If I can't shake this anger, why write about it now? Saturday will mark the third anniversary of Nathan's diagnosis. April fools! That is why. I see that date coming on the calendar. It isn't circled in red. I don't have a reminder set on that date in Outlook. It might as well be and I might as well have. It just pops. And each time it pops I chase the same train of thoughts and emotions. It goes something like this...I should be happy. I should be able to celebrate it. After all, three years is a long time for this diagnosis. After all, the 5 year mortality rate is approximately 30%. This is where things start to turn in this chain of thought. Three years? That is kind of pushing five years. The chances of making five years are bad.

Then I do the fucking math (it isn't hard). The math I'm doing doesn't logically apply to Nathan, but I still do the math. I get mad when I chase these thoughts around and my anger gets fueled.

I could go on and on about what I get mad about. I could give you a laundry list of the things that spark my anger.
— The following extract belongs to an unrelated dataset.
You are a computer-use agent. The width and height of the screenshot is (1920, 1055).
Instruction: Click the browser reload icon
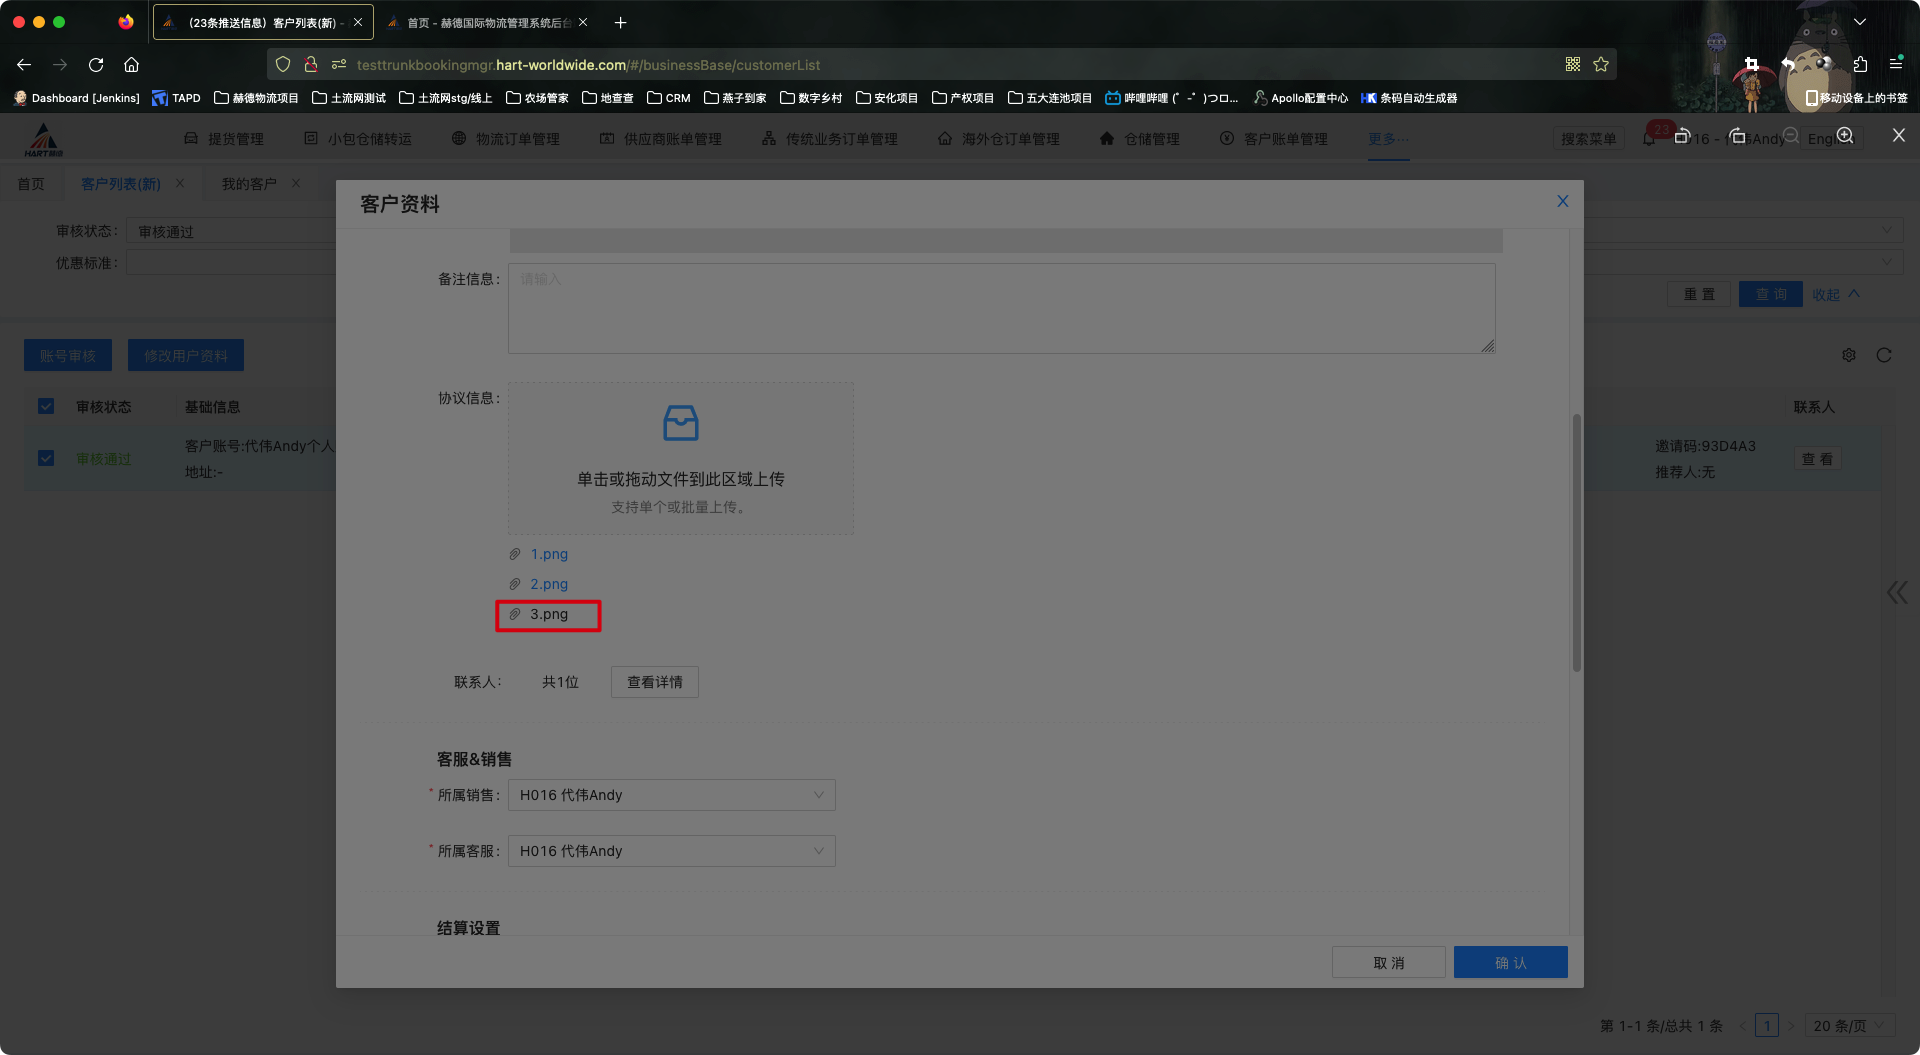96,65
That is what it is like too. It is very much like static electricity. I walk around all day and my anger kicks around building up energy and it has to find that point where it can jump to something else.

I spark and get mad, but what am I really angry about? Is it obvious? The cause is clearly obvious, but I'm not angry that Nathan is sick. I'm angry that life is what it is, and that seems to be a hard thing to get over. At least for me. Susan and I were living outside of the reality of life. We met young. We were happy. We picked a place to live that we liked a lot. We had good jobs and made good money. We bought a house. We got a dog. We started a family. I wouldn't have thought I was naive. I knew that the nature of life was messy, but I guess I didn't expect it to be messy for me. April Fools Day came and it wasn't funny. And all of a sudden life was what it is, messy and hard and a struggle every day. So if I had to boil it all down, I'm angry because my life doesn't match up with some ideal or expectation of life that I didn't even really acknowledge that I had. I'm angry that the reality of my life doesn't match the fantasy that I was living out and expecting to continue.

Now I could be delusional in my little pop-self-psychology analysis here. I think I'm at least on the right track. And I'm so damn mad at myself for being able to recognize at least some of the reality of it all but still unable to deal with it as well as I would like and feel that I should.

Life is messy. Get over it. Give up the fantasy. Embrace the beautiful parts of reality. Love is real and beautiful. Love cannot be fantasy. Accept the love. And give it back. Revel in it.